Let us concentrate on nuclear matter. Recall that in a non-interacting Fermi gas, all momentum states below the spherical Fermi surface of radius ${{p}_{F}}$ are filled. The condition for overall electrical neutrality is $p_{p}^{3}=p_{e}^{3}$, based on the volume inside the Fermi sphere. At zero temperature, we may identify the chemical potential with the corresponding energy, $\mu ={{E}_{F}}=\sqrt{p_{F}^{2}+{{m}^{2}}}$. The condition for chemical equilibrium is ${{\mu }_{n}}={{\mu }_{p}}+{{\mu }_{e}}+{{\mu }_{{\bar{\nu }}}}$. Interactions roil the Fermi surface but don’t actually change the equilibrium significantly. Since nuclear forces are independent of charge, they do not distort the difference ${{\mu }_{n}}-{{\mu }_{p}}$.

When a neutron star forms, most protons undergo inverse beta decay, and it seems safe to assume that the neutrinos escape, hence ${{\mu }_{{\bar{\nu }}}}=-{{\mu }_{\nu }}=0$. We now have enough conditions to determine the proportions of neutrons, protons, and electrons at any given density.

The chemical potential of neutrinos is more relevant cosmologically. If God had assigned the creation of the universe to his most incompetent archangel-trainee, who then poured too many antineutrinos into the mix, you might very well have nothing but pure neutron matter, and you wouldn’t be here to ask about it. (Hmmm ... neutrons instead of neurons ... even worse than having rocks in one’s head.)

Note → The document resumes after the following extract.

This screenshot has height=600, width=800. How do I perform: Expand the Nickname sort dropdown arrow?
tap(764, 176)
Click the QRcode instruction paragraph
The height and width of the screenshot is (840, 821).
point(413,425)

At densities well above what is expected in neutron stars, nucleons would overlap, so it would be more accurate to think in terms of quark matter, comprising u and d quarks in three colors. The conditions become ${{\mu }_{d}}={{\mu }_{u}}+{{\mu }_{e}}+{{\mu }_{{\bar{\nu }}}}$ and $-p_{e}^{3}+\tfrac{2}{3}(3)p_{u}^{3}-\tfrac{1}{3}(3)p_{d}^{3}=0$.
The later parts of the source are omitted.